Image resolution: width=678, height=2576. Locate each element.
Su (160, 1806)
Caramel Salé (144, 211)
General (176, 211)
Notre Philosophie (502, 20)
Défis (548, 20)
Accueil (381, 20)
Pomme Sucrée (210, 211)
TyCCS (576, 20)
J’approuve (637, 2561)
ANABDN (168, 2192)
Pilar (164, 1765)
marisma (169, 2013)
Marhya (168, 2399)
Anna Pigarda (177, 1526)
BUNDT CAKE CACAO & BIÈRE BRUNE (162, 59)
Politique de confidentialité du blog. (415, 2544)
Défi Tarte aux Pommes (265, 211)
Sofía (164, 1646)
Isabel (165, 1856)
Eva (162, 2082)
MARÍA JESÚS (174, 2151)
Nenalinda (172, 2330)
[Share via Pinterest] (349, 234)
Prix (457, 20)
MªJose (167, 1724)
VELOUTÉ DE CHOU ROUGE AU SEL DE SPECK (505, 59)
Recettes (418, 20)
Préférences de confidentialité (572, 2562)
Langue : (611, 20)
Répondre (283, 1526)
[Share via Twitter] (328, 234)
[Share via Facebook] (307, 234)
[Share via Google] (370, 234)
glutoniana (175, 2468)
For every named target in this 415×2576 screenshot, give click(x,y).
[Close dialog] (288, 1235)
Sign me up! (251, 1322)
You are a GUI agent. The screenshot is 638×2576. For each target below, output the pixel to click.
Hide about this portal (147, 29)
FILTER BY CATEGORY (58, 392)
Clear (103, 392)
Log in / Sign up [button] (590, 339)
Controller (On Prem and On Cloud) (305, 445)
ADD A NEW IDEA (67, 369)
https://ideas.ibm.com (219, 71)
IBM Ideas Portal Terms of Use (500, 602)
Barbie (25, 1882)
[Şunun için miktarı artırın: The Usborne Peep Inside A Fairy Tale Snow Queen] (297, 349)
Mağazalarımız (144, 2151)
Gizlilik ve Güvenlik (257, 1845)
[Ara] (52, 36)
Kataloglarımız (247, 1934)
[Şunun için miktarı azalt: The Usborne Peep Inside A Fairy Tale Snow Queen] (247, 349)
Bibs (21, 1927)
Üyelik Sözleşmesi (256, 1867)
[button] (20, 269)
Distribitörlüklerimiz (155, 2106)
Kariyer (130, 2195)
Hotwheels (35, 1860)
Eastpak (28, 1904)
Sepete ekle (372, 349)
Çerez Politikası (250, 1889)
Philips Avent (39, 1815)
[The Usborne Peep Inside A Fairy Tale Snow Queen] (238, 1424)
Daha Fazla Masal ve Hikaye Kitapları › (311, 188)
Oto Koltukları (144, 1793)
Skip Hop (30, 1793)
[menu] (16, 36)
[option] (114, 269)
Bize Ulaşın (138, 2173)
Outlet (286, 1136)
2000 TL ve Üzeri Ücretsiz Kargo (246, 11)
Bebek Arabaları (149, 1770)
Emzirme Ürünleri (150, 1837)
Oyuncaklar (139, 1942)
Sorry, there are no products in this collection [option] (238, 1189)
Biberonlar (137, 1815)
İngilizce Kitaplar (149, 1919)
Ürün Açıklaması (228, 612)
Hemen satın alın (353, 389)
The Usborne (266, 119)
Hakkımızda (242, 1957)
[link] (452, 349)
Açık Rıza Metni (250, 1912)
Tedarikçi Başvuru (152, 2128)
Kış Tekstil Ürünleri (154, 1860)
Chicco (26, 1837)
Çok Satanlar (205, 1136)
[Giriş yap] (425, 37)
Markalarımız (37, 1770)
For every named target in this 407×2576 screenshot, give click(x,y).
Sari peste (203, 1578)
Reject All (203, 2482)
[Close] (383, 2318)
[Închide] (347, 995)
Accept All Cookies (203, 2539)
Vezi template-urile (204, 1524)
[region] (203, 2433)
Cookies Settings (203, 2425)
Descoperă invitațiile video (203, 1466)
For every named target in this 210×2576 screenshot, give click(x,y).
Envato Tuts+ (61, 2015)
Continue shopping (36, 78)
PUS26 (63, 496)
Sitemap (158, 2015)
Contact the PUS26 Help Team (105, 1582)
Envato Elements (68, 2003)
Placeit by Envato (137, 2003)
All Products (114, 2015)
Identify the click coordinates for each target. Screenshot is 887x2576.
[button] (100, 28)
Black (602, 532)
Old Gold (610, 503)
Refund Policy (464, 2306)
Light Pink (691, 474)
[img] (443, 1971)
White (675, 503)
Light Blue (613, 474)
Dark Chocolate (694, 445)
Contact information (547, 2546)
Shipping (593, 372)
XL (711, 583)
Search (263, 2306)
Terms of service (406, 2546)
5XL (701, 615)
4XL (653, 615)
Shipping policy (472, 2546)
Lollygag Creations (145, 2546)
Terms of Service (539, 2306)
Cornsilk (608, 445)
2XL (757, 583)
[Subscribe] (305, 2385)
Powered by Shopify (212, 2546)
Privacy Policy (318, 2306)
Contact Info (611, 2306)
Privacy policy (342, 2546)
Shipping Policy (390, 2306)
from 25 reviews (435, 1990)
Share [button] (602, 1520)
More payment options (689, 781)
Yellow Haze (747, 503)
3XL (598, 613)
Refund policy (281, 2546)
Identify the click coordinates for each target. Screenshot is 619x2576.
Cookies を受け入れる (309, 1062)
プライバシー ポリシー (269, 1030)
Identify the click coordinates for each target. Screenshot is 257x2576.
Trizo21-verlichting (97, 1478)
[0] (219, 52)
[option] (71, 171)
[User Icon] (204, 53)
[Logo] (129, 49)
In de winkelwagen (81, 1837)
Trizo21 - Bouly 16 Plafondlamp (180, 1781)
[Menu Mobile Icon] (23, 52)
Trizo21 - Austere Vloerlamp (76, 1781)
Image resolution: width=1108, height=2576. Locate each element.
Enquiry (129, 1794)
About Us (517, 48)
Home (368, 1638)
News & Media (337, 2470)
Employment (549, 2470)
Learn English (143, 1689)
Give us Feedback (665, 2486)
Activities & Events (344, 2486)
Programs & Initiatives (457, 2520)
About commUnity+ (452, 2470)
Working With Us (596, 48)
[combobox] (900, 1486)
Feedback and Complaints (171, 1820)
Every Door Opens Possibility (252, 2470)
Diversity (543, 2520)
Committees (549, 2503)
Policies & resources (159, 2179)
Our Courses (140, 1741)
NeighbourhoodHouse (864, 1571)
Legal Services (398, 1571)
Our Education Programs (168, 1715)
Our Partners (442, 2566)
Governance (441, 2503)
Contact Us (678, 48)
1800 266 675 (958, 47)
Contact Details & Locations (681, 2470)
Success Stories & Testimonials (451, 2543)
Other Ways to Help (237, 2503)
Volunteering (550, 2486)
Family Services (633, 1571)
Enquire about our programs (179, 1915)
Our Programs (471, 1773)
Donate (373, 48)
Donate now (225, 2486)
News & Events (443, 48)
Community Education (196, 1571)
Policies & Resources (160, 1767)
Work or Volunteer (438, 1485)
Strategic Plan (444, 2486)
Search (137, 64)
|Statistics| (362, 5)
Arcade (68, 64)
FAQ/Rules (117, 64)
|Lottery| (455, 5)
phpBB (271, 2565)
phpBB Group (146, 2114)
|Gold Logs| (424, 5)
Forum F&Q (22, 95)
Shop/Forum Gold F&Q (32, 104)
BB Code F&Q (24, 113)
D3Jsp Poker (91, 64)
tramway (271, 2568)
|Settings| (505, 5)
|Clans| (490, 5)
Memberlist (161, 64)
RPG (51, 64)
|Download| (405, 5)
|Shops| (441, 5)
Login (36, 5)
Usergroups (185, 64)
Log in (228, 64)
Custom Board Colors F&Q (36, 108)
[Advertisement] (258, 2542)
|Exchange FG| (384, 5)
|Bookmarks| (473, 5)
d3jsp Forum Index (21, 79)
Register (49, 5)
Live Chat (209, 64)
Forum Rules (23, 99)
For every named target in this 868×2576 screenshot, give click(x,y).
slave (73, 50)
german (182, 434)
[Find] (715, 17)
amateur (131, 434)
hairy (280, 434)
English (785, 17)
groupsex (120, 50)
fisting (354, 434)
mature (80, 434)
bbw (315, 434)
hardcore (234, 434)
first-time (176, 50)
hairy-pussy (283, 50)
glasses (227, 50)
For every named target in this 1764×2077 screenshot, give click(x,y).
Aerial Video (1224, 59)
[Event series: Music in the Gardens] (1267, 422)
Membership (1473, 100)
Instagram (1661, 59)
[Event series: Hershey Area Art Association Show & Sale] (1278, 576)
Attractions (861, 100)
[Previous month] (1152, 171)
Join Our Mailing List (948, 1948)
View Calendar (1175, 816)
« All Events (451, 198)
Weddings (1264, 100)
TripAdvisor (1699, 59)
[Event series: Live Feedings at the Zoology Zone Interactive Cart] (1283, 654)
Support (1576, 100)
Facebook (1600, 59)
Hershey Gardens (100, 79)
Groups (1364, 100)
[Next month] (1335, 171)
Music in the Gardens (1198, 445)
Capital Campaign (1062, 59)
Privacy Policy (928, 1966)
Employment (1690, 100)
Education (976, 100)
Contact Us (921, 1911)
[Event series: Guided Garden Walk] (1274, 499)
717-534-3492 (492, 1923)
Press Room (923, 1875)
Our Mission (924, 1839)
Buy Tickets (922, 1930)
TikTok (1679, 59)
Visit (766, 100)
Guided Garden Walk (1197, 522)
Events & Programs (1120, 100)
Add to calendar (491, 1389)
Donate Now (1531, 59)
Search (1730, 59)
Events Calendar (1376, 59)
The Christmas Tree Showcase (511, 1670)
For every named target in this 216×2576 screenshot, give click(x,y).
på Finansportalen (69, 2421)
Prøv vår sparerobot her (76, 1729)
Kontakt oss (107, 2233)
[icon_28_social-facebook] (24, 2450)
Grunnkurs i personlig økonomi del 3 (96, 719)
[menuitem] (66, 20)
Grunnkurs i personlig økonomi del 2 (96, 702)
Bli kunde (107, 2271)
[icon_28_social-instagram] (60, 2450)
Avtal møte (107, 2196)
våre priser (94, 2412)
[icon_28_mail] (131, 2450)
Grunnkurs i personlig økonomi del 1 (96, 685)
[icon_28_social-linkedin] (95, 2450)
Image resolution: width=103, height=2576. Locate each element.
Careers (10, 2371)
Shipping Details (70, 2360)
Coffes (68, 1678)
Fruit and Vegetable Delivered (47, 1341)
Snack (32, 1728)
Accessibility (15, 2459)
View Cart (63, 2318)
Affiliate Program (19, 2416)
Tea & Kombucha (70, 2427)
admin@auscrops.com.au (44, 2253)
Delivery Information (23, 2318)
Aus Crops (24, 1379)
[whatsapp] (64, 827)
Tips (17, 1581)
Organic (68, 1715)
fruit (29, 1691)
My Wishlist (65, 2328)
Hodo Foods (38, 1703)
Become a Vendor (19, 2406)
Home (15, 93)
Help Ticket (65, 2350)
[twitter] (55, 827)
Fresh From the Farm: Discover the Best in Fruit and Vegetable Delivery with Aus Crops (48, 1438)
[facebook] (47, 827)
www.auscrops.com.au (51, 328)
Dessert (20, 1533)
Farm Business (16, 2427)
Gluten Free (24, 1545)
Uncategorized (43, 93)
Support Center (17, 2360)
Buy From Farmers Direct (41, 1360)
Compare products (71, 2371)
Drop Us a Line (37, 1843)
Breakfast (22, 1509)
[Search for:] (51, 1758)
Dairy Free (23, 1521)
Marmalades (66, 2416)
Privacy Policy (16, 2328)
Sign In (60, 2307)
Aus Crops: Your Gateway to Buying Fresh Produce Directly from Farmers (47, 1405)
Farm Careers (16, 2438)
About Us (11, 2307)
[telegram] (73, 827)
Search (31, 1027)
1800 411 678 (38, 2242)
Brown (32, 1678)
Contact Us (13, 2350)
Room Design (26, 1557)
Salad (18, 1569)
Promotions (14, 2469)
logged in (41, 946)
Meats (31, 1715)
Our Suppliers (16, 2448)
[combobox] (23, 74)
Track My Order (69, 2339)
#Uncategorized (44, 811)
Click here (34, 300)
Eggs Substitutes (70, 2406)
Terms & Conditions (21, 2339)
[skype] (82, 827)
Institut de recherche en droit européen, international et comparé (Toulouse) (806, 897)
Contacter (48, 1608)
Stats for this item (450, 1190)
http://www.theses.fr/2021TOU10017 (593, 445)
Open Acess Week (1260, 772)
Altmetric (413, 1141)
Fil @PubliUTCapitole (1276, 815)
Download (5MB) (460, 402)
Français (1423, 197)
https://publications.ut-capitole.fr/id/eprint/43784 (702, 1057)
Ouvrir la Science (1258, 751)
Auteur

● **Instructions to follow**:
Going down from the first line of the entries above, restate each line word for word until the line holding "Sign me up! (251, 1322)" is done.

● **Written response**:
Image resolution: width=678, height=2576. Locate each element.
Su (160, 1806)
Caramel Salé (144, 211)
General (176, 211)
Notre Philosophie (502, 20)
Défis (548, 20)
Accueil (381, 20)
Pomme Sucrée (210, 211)
TyCCS (576, 20)
J’approuve (637, 2561)
ANABDN (168, 2192)
Pilar (164, 1765)
marisma (169, 2013)
Marhya (168, 2399)
Anna Pigarda (177, 1526)
BUNDT CAKE CACAO & BIÈRE BRUNE (162, 59)
Politique de confidentialité du blog. (415, 2544)
Défi Tarte aux Pommes (265, 211)
Sofía (164, 1646)
Isabel (165, 1856)
Eva (162, 2082)
MARÍA JESÚS (174, 2151)
Nenalinda (172, 2330)
[Share via Pinterest] (349, 234)
Prix (457, 20)
MªJose (167, 1724)
VELOUTÉ DE CHOU ROUGE AU SEL DE SPECK (505, 59)
Recettes (418, 20)
Préférences de confidentialité (572, 2562)
Langue : (611, 20)
Répondre (283, 1526)
[Share via Twitter] (328, 234)
[Share via Facebook] (307, 234)
[Share via Google] (370, 234)
glutoniana (175, 2468)
For every named target in this 415×2576 screenshot, give click(x,y).
[Close dialog] (288, 1235)
Sign me up! (251, 1322)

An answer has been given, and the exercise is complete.